## INPUT RECORDS
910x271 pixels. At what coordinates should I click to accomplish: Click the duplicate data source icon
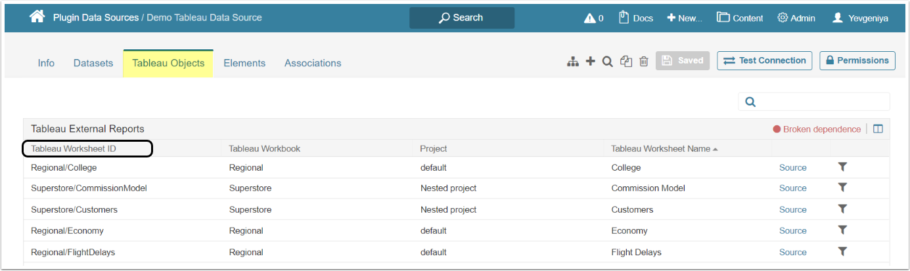626,61
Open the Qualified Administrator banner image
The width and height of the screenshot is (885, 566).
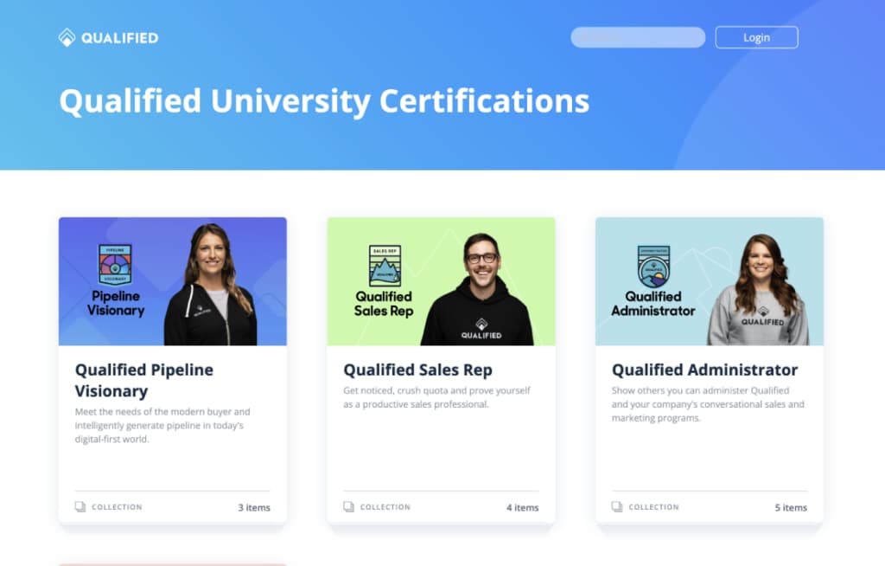(709, 281)

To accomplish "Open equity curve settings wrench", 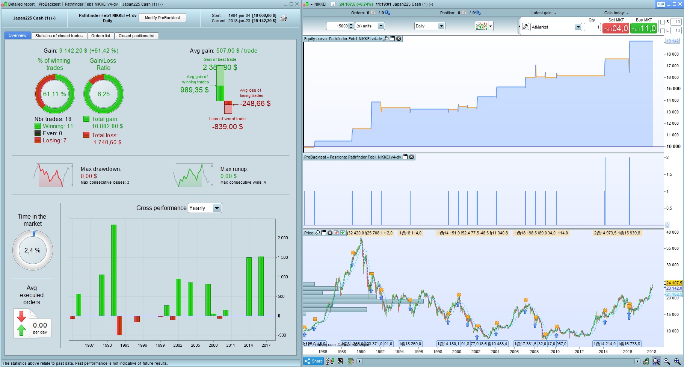I will coord(386,39).
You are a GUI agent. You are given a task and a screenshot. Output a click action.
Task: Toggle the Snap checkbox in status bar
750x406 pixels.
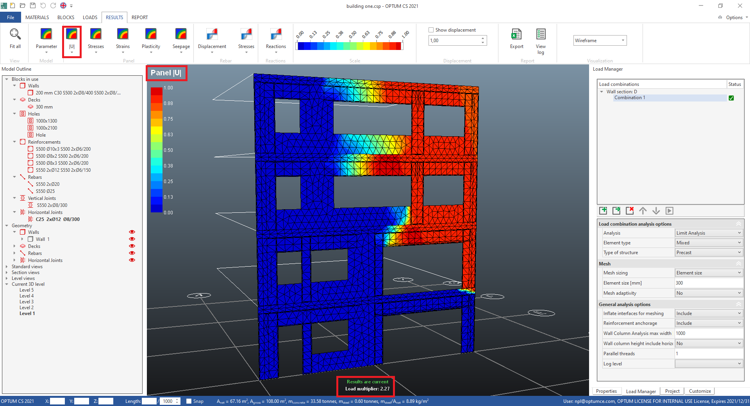(189, 401)
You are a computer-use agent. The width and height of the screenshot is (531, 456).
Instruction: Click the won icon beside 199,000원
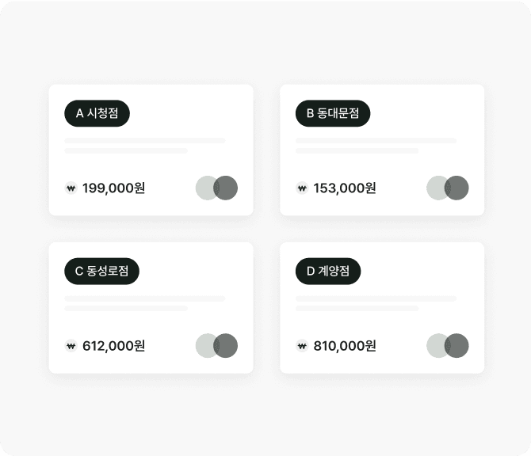[x=71, y=188]
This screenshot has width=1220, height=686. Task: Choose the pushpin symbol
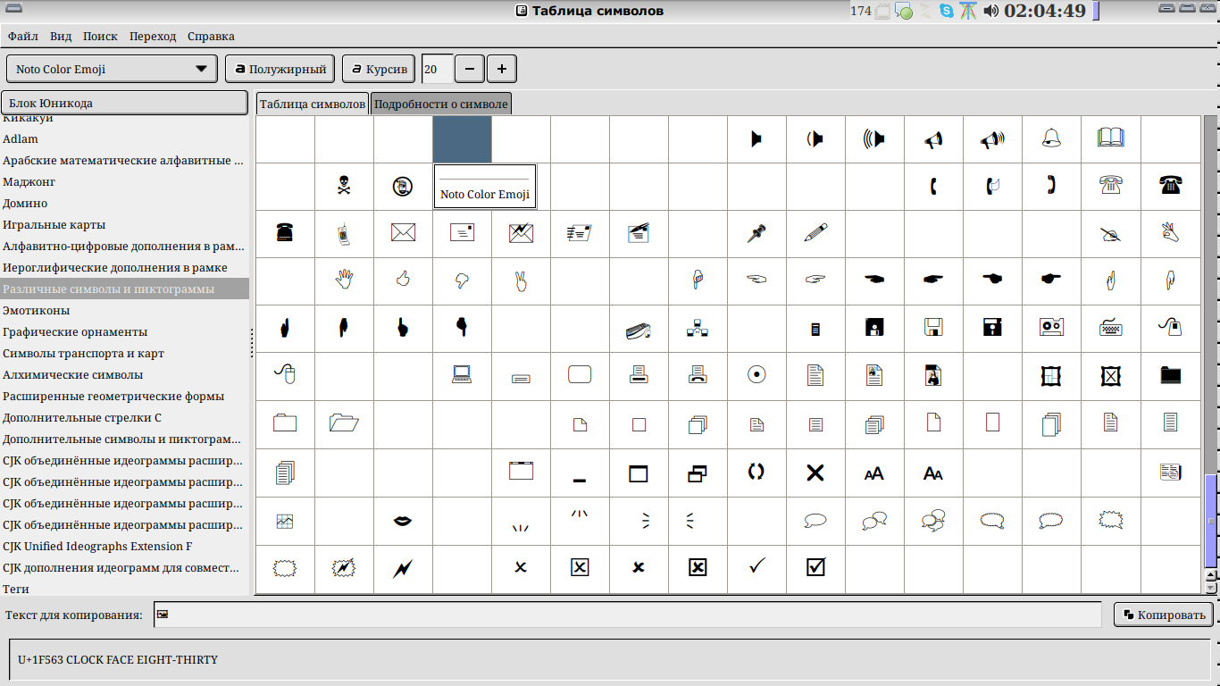click(756, 233)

## REQUIREMENT
From the line that holds "Task: Toggle the Snap checkbox in status bar" to the last line of the records, please copy each line exactly and nothing else. Pictures stay out.

## YOUR SOLUTION
Task: Toggle the Snap checkbox in status bar
750x406 pixels.
(189, 401)
You are a computer-use agent. The width and height of the screenshot is (531, 456).
Instruction: Click the won icon beside 199,000원
[x=71, y=188]
This screenshot has width=1220, height=686. Task: Choose the pushpin symbol
click(756, 233)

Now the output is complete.